--- start Data to use ---

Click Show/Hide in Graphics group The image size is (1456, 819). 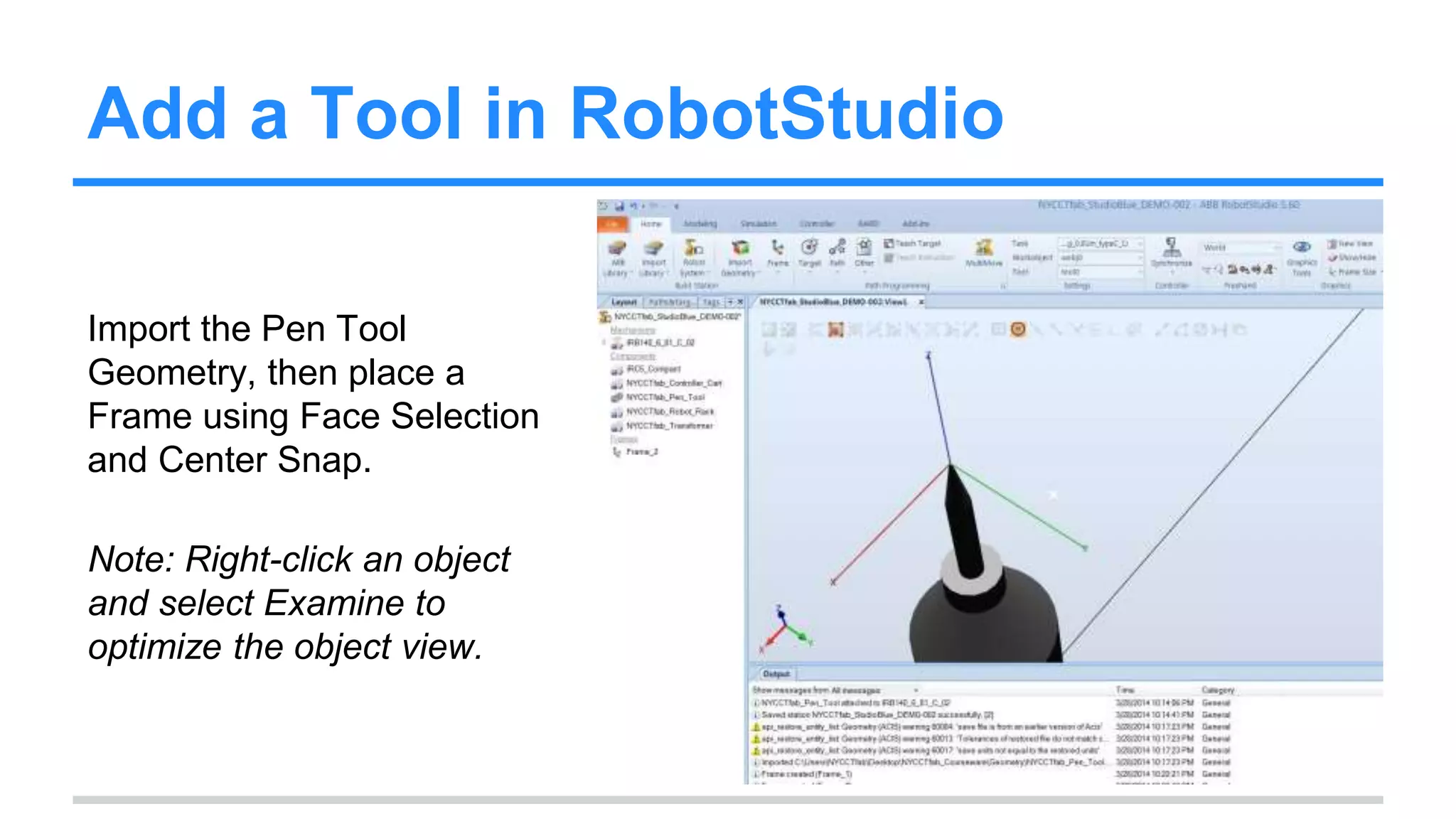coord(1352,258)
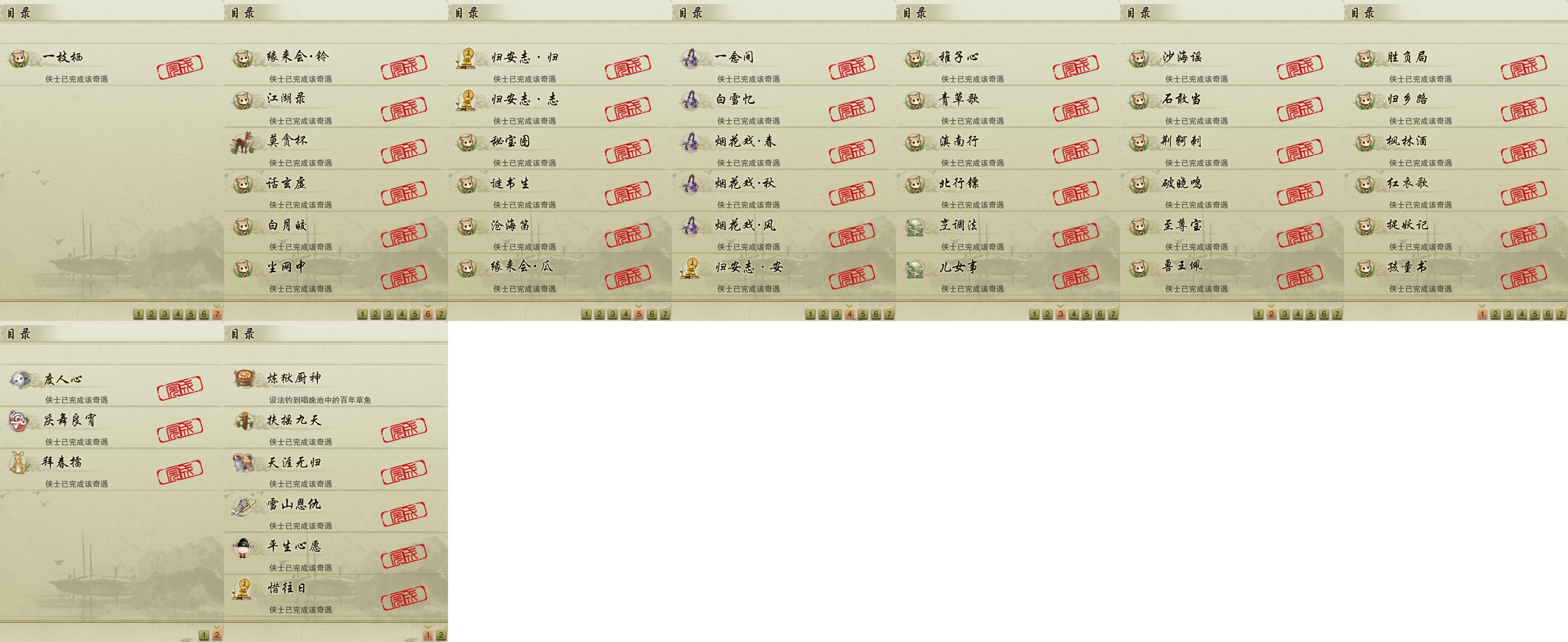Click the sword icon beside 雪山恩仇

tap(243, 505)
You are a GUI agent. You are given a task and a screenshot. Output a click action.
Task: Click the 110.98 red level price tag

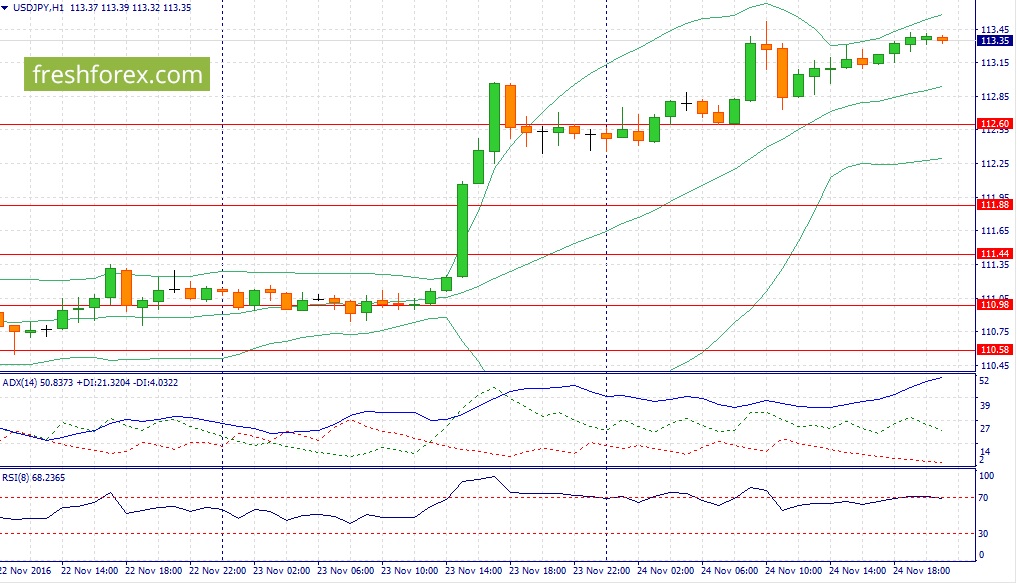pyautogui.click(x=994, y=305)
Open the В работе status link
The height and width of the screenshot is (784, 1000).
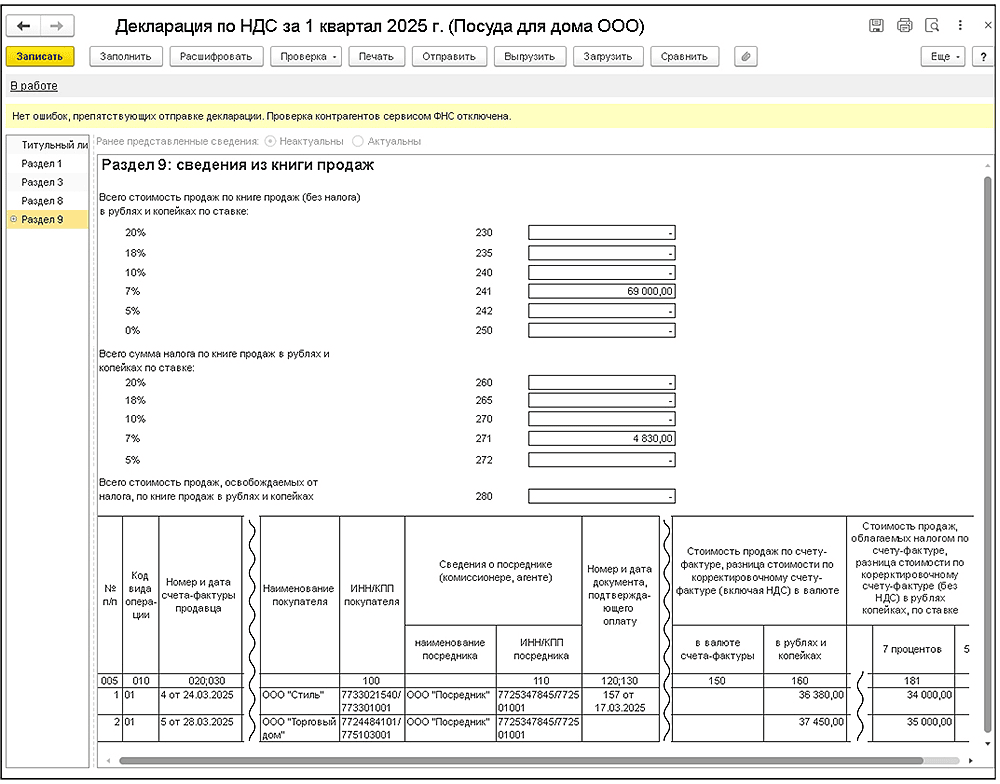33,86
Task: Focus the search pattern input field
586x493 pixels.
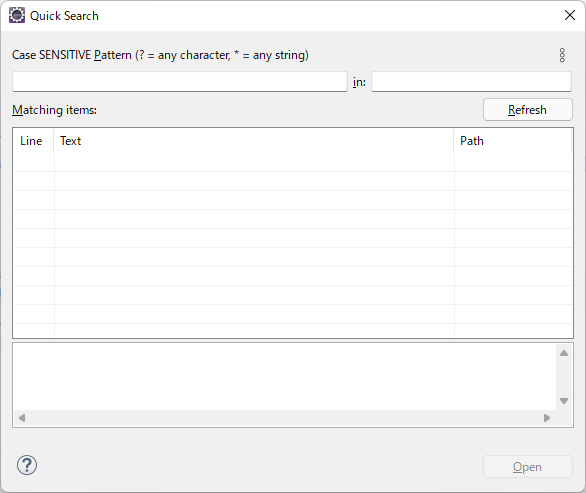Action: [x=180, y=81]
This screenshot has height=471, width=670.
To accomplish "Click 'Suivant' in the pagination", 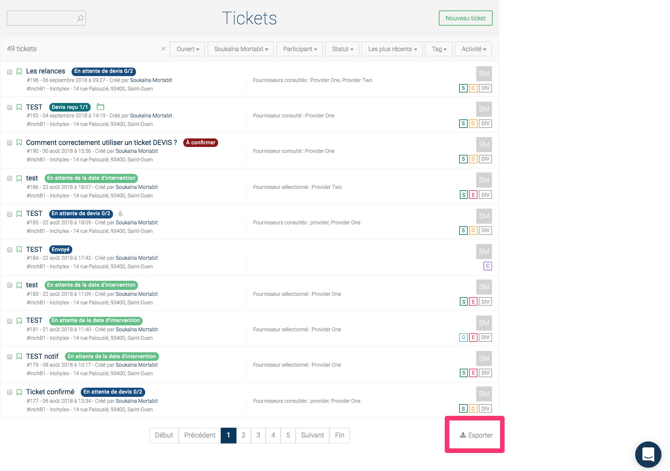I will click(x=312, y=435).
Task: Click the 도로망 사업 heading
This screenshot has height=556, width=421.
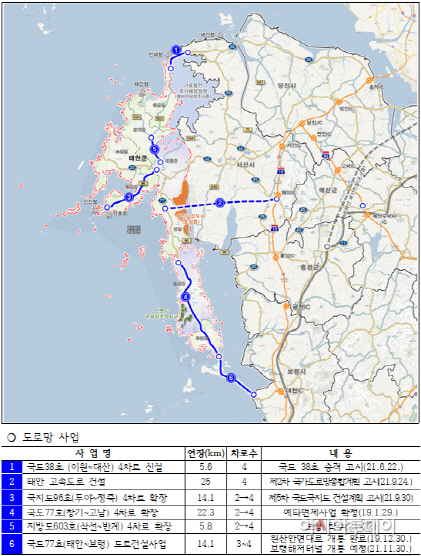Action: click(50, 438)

--- end Data to use ---

[Instructions for the task] Copy out the part of the records above that opens with the line containing "You are a GUI" and closes with the line containing "Action: [x=180, y=81]", keeping every line as it stands but leaving out the pictures.

[Full answer]
You are a GUI agent. You are given a task and a screenshot. Output a click action.
Task: Click the 110.98 red level price tag

pyautogui.click(x=994, y=305)
Open the В работе status link
The height and width of the screenshot is (784, 1000).
33,86
Task: Focus the search pattern input field
586x493 pixels.
Action: [x=180, y=81]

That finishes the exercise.